A third theory is that atropine, a muscarinic antagonist, reduces myopia in humans and in experimentally induced myopia in animals by a non-accommodative mechanism.
Other hypotheses of myopia development are related to environmental/gene interactions and that beta blockers might reduce the IOP and therefore reduce the mechanical stretching of the scleral wall.
The rationale behind the COMET study, according to Dr. Young, is that patients with myopia have reduced accommodation to near targets and that they have extended periods of defocus that might cause the axial length to elongate. That theory has been demonstrated in animal models of myopia. The thought is that if progressive addition lenses (PALs) are provided, patients would have clear vision as a result of the decreased defocus during near visual tasks, and thus, the progression of myopia would slow.
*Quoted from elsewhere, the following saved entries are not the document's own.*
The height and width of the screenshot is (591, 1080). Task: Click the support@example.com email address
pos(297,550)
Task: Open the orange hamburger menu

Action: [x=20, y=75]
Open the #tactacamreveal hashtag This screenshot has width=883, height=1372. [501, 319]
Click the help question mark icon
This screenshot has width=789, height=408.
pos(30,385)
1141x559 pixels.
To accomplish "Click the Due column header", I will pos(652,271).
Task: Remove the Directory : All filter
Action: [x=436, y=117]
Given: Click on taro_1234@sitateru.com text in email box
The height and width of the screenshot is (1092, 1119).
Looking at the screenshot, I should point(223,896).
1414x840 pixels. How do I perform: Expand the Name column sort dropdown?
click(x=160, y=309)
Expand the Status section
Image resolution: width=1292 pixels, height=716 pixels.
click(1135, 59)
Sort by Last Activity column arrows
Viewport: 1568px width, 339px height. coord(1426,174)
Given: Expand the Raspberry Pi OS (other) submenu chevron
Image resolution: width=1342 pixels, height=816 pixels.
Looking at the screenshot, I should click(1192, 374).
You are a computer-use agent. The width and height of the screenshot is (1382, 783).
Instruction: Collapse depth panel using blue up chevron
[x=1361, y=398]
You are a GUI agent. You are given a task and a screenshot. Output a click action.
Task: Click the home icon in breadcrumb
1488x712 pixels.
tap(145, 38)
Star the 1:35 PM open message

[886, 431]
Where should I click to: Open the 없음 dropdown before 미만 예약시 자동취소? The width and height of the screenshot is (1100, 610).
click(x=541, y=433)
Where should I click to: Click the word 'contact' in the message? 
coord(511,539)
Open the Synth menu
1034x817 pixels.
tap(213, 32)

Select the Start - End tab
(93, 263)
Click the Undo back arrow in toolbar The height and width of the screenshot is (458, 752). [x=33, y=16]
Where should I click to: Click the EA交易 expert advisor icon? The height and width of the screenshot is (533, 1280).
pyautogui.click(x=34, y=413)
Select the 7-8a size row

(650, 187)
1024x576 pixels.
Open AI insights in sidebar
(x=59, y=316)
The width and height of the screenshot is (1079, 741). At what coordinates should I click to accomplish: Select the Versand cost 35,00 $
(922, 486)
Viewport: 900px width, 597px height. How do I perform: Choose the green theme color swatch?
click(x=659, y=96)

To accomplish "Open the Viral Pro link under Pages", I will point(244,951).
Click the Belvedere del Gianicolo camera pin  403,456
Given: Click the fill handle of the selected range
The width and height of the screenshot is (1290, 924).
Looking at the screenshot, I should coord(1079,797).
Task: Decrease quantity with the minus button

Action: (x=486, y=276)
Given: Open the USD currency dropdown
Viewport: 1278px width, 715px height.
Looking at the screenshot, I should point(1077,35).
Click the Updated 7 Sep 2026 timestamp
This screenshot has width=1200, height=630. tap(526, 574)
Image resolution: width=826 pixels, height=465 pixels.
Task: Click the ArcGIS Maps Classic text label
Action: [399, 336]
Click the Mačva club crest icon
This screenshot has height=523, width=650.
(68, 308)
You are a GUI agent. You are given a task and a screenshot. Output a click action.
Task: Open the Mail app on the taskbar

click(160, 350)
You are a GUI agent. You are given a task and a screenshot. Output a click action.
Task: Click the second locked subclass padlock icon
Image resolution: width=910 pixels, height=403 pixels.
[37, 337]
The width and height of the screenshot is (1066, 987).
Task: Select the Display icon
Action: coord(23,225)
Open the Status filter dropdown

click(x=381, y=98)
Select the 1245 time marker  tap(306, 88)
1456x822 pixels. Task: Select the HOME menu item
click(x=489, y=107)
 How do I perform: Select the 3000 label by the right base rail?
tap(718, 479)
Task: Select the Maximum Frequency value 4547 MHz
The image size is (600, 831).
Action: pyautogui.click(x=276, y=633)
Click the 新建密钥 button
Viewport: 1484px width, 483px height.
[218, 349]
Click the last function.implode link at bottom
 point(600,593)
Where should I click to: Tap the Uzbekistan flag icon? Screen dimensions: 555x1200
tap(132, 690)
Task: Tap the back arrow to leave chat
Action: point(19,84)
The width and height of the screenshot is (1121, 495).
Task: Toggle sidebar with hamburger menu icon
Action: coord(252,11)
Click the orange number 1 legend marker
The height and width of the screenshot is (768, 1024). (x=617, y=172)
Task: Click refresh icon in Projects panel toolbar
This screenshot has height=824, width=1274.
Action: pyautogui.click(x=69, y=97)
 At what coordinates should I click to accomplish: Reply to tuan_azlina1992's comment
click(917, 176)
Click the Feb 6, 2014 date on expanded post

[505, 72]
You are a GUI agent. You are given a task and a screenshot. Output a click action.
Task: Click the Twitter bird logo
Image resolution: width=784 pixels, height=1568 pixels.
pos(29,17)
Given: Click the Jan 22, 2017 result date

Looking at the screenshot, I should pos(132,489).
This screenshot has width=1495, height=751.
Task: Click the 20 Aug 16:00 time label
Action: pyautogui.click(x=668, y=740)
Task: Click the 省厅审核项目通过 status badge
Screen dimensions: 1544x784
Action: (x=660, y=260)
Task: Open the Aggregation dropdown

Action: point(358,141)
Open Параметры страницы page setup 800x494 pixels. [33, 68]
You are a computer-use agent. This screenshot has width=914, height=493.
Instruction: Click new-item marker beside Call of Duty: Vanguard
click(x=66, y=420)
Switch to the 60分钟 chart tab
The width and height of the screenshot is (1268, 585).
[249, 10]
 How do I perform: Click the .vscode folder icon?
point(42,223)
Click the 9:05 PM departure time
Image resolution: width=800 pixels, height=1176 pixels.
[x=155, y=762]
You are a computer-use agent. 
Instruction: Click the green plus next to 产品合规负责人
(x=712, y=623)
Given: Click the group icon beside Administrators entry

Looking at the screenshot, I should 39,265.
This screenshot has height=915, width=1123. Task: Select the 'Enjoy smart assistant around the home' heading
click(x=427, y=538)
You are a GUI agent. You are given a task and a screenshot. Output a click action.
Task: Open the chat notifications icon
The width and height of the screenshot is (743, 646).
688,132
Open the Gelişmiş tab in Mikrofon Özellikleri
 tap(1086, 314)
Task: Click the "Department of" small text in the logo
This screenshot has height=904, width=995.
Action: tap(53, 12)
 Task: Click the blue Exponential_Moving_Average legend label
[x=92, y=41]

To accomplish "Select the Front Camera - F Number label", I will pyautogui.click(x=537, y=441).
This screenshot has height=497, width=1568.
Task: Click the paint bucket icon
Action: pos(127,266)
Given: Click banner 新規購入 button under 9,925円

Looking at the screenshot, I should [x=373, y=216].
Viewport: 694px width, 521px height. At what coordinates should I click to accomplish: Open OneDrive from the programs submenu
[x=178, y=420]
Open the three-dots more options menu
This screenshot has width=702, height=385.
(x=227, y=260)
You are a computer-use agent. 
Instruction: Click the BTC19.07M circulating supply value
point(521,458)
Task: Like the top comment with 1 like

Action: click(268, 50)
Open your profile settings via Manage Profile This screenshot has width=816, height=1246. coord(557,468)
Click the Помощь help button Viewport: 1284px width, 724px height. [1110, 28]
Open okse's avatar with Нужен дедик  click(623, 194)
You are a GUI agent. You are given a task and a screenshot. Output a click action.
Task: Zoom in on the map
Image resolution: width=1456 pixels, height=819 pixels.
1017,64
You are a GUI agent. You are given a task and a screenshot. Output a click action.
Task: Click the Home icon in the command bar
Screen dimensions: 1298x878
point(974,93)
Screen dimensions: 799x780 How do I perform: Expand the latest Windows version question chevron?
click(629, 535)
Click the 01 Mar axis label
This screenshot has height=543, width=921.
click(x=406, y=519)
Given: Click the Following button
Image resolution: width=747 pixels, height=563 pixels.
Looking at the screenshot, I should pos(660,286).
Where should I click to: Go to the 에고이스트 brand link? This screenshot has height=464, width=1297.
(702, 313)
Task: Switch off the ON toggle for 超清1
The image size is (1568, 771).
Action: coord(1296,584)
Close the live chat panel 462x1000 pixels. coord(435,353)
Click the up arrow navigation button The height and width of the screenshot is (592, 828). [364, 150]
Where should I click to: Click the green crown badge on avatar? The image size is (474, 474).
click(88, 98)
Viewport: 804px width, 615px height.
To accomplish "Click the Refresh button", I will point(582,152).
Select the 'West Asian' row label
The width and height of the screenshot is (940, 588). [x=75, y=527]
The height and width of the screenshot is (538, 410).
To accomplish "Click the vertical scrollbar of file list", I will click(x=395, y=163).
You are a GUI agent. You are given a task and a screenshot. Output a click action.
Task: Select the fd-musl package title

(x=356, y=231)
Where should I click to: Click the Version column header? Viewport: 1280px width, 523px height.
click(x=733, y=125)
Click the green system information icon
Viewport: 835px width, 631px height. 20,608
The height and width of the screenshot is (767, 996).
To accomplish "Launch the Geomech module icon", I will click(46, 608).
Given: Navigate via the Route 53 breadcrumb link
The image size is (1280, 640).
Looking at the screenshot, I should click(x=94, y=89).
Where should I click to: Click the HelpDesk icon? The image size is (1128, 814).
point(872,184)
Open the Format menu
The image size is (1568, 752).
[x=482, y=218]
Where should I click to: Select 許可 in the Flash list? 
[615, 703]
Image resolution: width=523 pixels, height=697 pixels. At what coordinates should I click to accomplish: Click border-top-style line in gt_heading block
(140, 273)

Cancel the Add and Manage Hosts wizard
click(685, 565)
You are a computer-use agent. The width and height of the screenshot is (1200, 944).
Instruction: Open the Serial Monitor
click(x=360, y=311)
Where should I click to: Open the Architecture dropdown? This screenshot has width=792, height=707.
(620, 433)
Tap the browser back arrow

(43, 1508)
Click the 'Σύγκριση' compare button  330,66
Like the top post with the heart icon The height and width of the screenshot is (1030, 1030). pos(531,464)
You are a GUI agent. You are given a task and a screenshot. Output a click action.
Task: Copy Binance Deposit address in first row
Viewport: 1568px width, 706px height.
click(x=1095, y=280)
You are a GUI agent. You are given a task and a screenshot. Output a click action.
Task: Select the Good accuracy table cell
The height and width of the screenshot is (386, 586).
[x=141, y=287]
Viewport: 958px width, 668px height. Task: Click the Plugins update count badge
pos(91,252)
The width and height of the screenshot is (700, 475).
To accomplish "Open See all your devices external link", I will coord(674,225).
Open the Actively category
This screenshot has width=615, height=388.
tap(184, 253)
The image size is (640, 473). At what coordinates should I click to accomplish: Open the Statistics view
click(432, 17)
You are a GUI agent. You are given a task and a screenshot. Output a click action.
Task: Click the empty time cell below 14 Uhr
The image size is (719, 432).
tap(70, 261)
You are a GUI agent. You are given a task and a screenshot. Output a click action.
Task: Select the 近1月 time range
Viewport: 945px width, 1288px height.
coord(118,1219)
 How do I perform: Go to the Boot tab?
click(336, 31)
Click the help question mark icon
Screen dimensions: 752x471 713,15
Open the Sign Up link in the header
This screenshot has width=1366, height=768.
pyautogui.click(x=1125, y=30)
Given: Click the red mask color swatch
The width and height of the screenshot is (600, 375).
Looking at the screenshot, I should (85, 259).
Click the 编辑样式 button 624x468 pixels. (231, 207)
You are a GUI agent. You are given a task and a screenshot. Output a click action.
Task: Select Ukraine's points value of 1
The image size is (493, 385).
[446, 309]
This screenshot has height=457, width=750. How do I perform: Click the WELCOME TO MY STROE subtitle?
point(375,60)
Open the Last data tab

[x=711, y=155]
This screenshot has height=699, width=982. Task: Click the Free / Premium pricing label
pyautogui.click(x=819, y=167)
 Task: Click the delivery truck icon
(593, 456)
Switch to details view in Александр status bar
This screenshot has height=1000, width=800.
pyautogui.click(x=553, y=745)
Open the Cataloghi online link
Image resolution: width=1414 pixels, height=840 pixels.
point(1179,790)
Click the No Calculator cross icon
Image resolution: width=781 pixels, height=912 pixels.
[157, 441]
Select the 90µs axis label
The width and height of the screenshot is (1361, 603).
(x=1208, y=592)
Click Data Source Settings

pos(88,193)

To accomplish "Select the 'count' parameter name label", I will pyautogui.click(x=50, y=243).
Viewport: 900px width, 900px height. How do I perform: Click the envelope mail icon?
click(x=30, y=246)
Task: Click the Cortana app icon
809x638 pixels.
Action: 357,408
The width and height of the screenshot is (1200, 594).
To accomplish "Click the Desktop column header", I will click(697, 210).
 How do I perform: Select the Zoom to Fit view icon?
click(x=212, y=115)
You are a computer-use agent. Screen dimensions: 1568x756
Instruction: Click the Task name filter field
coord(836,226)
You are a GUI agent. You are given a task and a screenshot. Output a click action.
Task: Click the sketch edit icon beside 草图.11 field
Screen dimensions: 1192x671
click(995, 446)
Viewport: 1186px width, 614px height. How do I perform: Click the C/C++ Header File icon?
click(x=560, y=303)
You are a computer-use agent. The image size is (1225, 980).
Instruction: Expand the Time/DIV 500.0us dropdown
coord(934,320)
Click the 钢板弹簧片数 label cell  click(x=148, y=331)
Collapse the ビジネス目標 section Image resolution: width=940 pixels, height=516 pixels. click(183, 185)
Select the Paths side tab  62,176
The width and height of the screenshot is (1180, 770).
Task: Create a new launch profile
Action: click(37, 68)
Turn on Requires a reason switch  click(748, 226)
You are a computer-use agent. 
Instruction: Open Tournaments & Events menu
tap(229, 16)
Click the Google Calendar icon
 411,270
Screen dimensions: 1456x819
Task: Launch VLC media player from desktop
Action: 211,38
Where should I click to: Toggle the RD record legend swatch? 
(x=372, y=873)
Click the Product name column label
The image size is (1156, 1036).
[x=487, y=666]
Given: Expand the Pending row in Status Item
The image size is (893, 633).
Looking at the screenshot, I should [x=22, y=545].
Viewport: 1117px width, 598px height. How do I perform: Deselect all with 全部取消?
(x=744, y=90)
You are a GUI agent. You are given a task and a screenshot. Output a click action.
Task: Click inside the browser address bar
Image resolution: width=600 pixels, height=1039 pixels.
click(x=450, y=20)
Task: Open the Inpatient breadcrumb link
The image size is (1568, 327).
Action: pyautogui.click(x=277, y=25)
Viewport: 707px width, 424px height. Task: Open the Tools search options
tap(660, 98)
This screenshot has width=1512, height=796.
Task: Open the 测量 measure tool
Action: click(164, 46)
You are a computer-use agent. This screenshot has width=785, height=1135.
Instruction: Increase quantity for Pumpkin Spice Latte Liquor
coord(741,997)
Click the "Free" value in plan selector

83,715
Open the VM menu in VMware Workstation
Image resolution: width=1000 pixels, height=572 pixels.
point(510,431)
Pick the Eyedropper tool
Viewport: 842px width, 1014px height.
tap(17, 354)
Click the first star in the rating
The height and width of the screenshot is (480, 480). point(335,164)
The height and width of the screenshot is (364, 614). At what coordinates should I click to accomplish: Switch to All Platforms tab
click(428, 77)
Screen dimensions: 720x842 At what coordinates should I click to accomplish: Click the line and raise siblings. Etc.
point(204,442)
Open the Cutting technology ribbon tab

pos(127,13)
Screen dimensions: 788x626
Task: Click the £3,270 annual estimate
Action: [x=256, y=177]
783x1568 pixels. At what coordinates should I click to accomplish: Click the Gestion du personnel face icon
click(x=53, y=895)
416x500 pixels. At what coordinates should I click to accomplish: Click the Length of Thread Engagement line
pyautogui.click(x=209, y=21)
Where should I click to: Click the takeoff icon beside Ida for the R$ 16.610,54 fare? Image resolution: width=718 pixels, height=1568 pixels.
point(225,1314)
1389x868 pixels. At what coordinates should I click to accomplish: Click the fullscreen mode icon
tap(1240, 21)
The COMET study was a multicenter, doublemasked, clinical evaluation of the different rates by which myopia progressed in children who wore PALs (i.e., a Varilux Comfort lens, Essilor International) with +2-D addition, compared with children who wore single-vision lenses (SVLs). The children, who had from –1.25 to –4 D of myopia, were evaluated by cycloplegic autorefraction. The axial lengths were measured by A-scan ultrasonography.
Of the 469 children enrolled, 462 completed the evaluation at the 3-year time point. The study found that the increase in myopia was similar in the two patient groups; the children with the PALs had an increase of –1.28 D of myopia compared with an increase of –1.46 D in the group of children who wore SVLs. Dr. Young noted that the treatment effect was seen during the first year. Some increases in the axial length were seen in both groups.
"The main finding of the study was that the small magnitude of effect does not warrant a change in clinical practice," Dr. Young said.